-- REQUIRED WORK --
Every line below that has the string "Enable" needs to be copied.

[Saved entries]
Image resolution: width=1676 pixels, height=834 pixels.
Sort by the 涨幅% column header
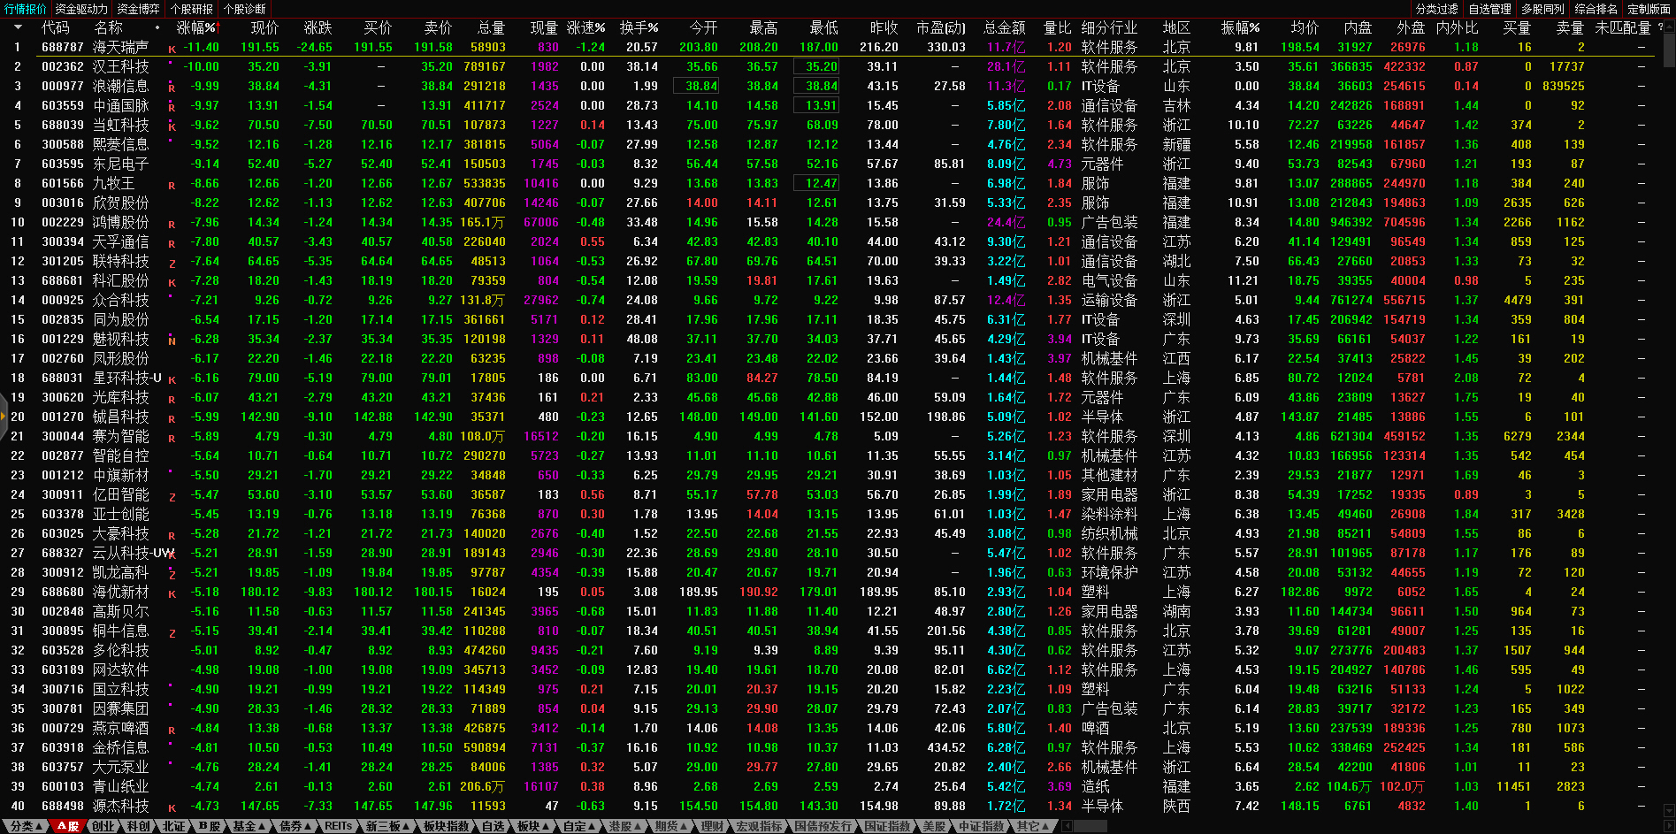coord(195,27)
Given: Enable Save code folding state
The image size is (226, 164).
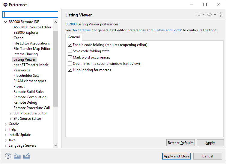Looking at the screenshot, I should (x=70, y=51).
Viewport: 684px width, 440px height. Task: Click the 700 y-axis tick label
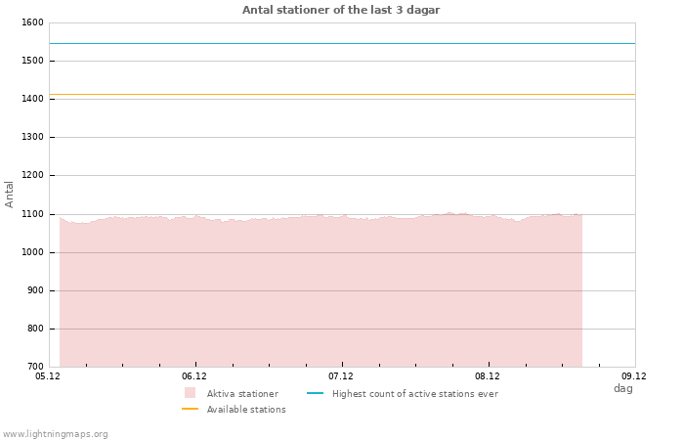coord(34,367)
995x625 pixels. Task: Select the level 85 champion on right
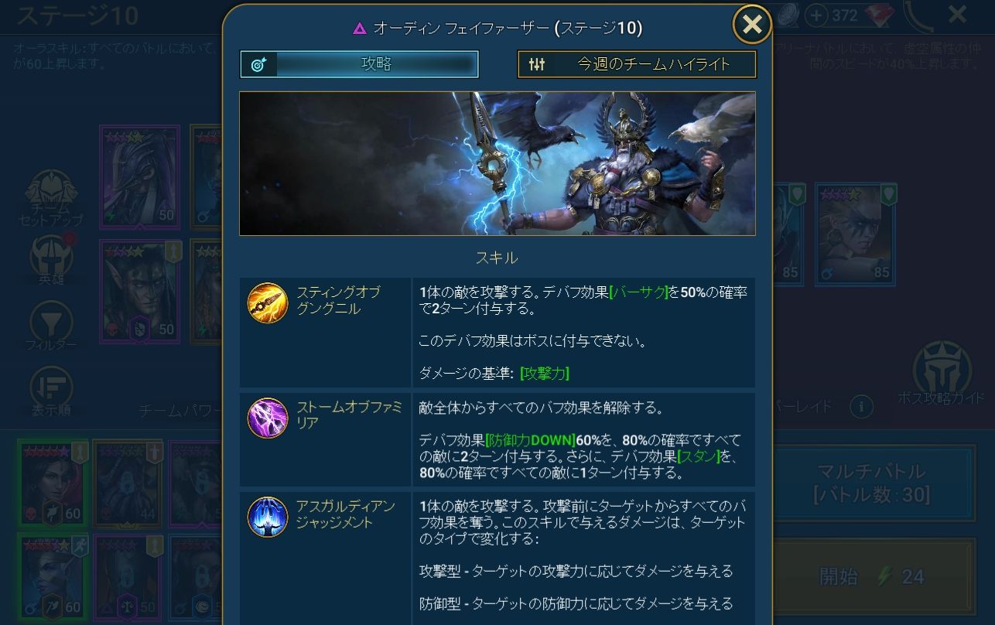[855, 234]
==
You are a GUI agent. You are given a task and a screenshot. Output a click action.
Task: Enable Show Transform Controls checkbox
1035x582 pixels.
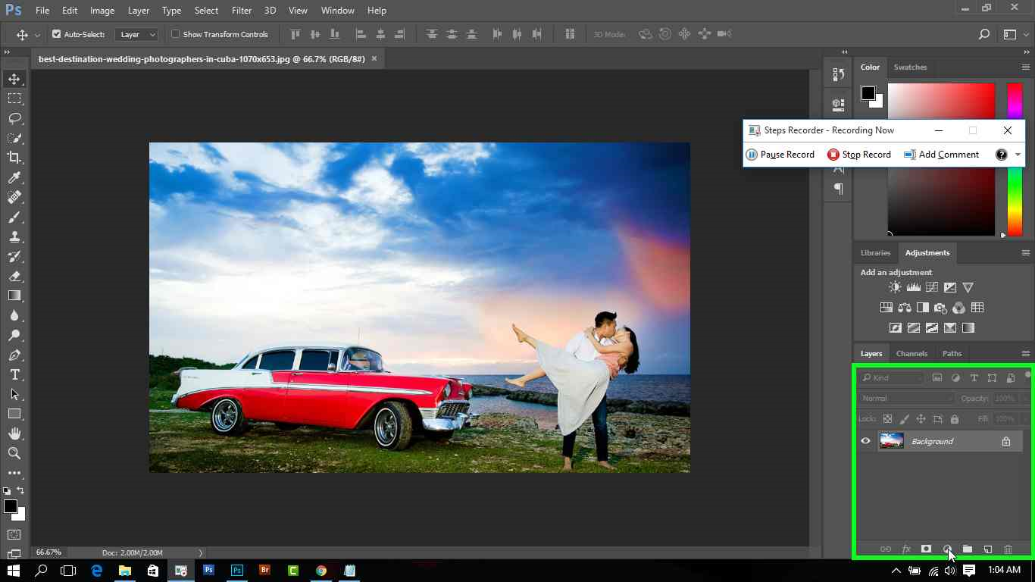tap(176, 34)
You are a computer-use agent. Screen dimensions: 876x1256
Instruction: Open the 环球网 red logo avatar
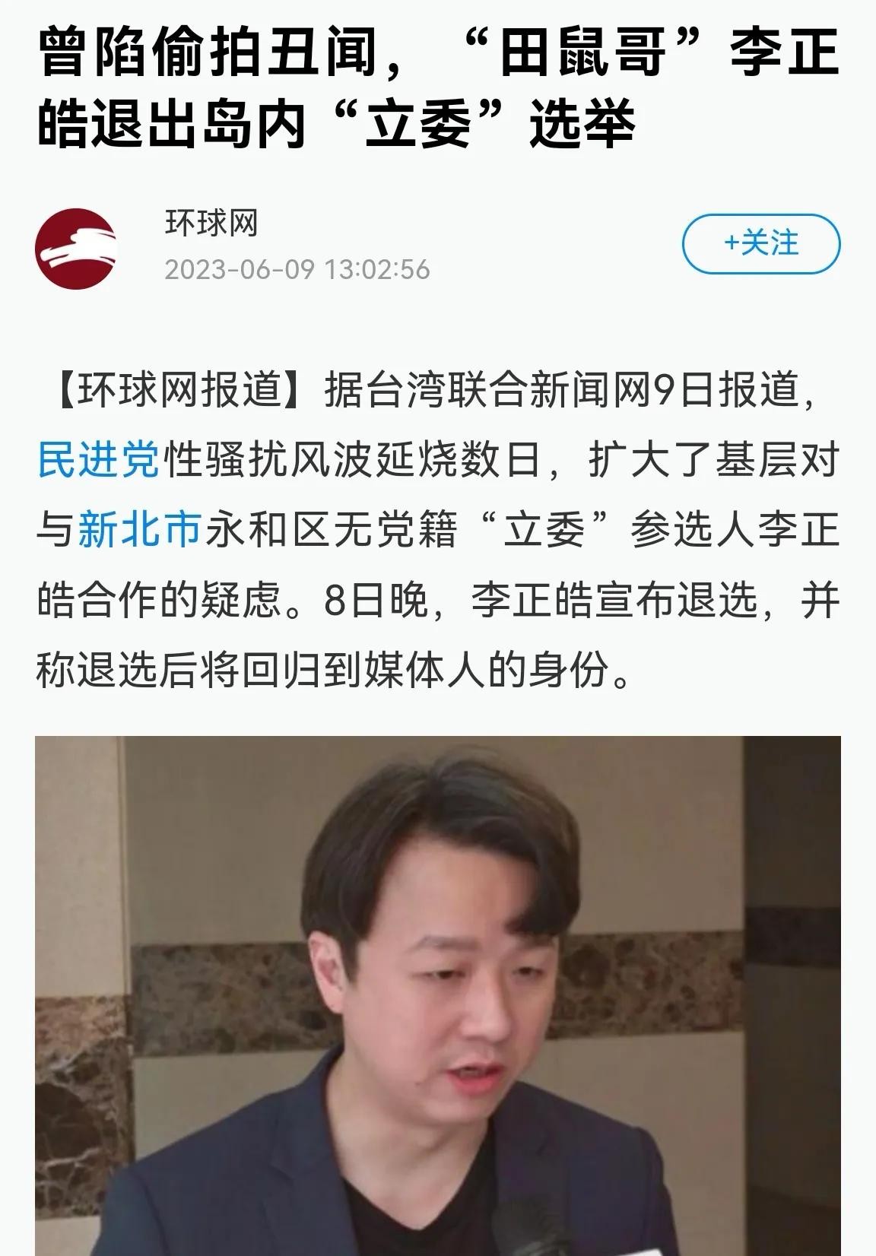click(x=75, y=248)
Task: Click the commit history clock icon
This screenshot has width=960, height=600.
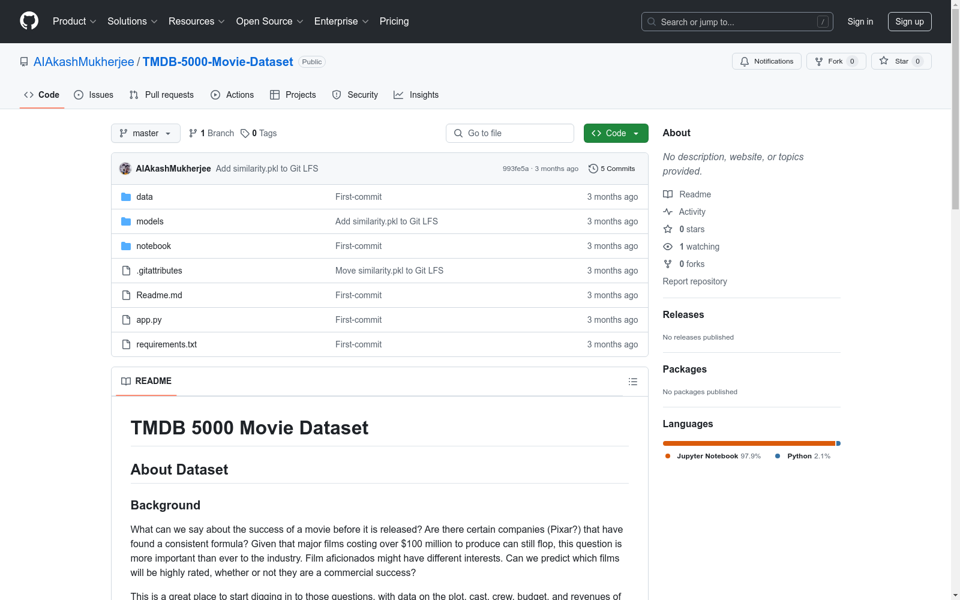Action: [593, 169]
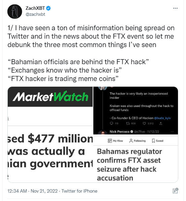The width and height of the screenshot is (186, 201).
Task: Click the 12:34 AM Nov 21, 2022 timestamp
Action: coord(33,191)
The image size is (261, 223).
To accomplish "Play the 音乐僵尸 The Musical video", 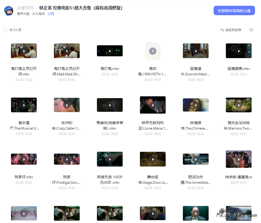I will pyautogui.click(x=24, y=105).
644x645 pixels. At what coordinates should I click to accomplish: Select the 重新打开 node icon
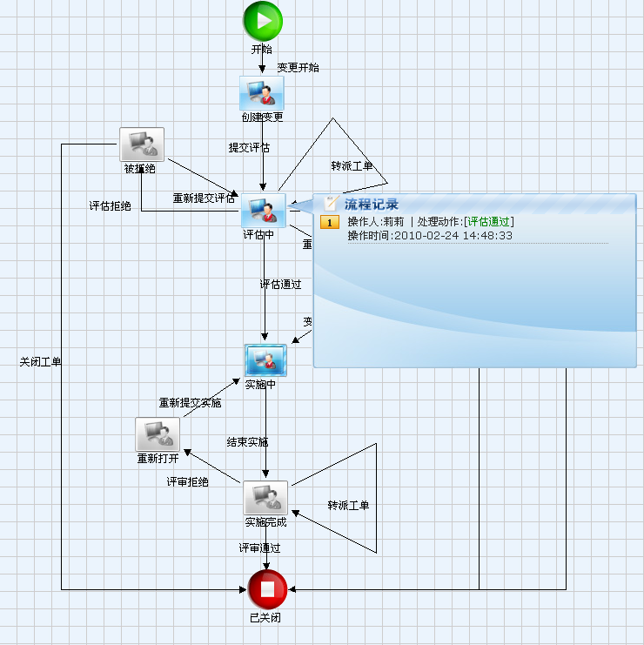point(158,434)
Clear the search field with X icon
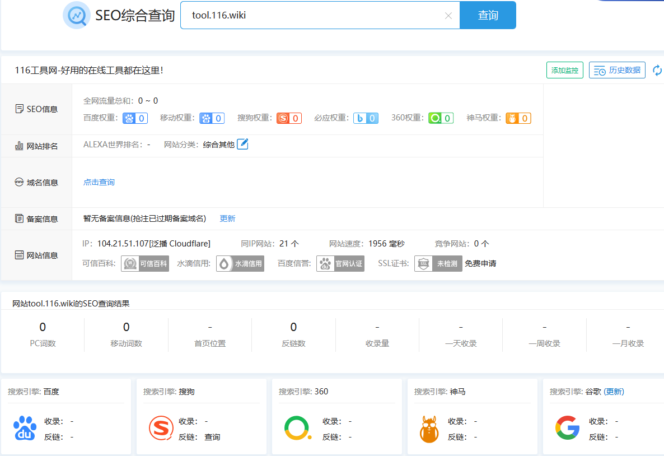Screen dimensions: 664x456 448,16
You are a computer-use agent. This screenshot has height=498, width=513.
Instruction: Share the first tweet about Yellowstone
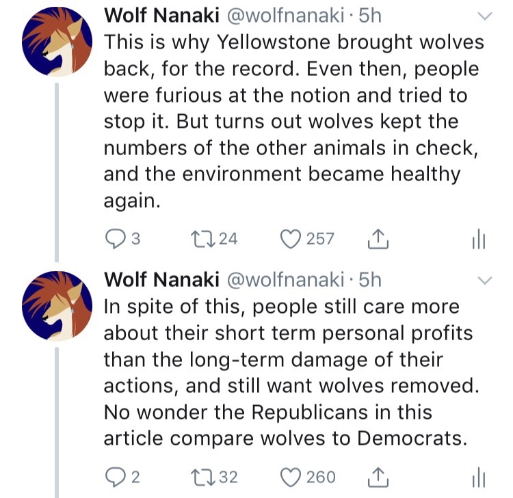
...
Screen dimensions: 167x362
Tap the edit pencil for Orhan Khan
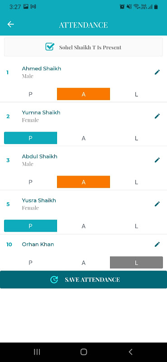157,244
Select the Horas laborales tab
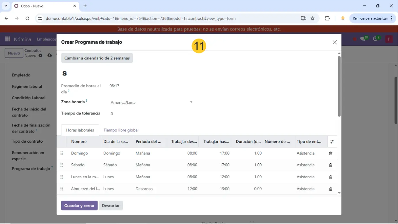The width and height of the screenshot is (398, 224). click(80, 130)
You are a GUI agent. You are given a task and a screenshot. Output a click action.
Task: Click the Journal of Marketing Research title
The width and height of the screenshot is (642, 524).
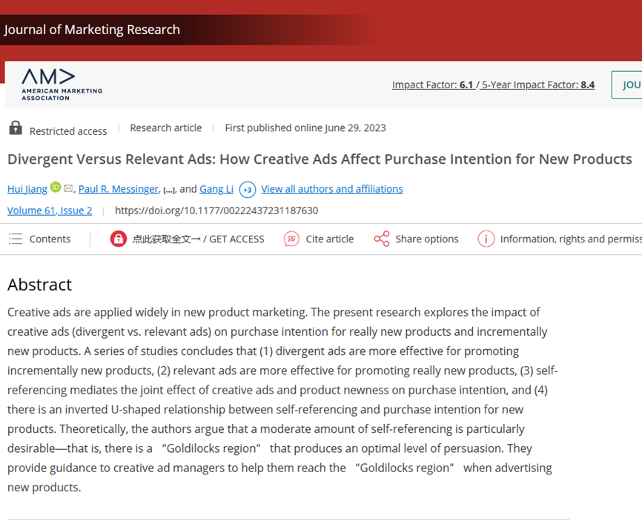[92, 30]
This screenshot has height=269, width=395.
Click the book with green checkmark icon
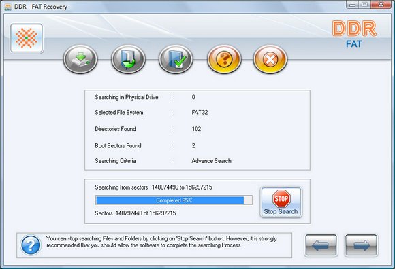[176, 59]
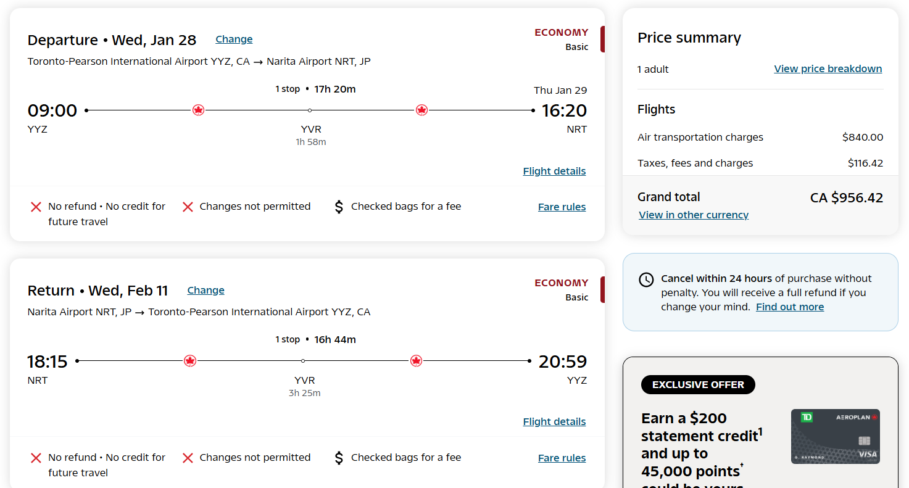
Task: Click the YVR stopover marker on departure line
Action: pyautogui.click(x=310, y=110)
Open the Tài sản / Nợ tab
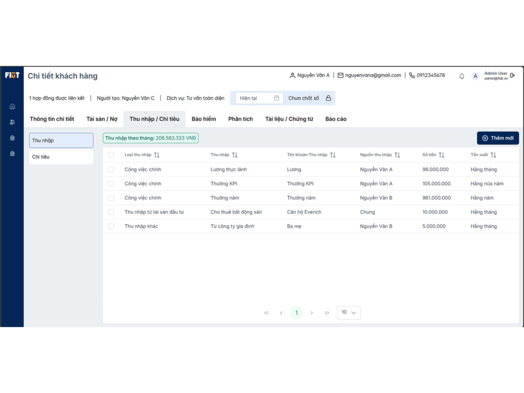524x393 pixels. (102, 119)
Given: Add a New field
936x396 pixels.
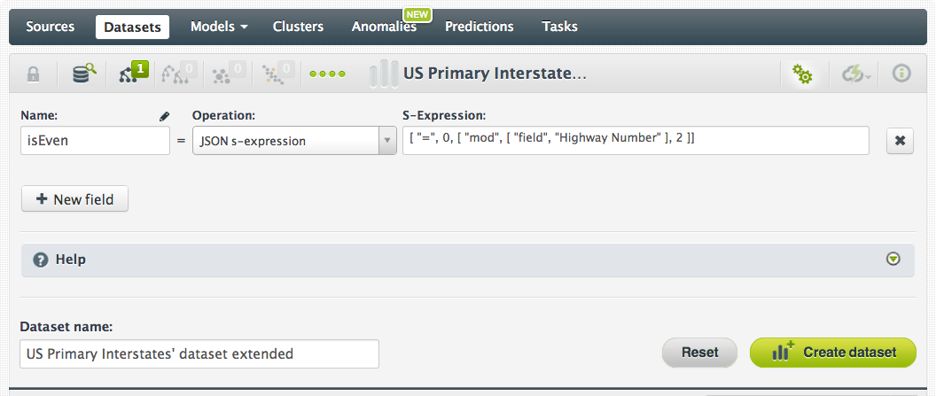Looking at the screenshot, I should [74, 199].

-- OUTPUT BELOW --
Given: Enable Save code folding state
Task: Enable Show Transform Controls checkbox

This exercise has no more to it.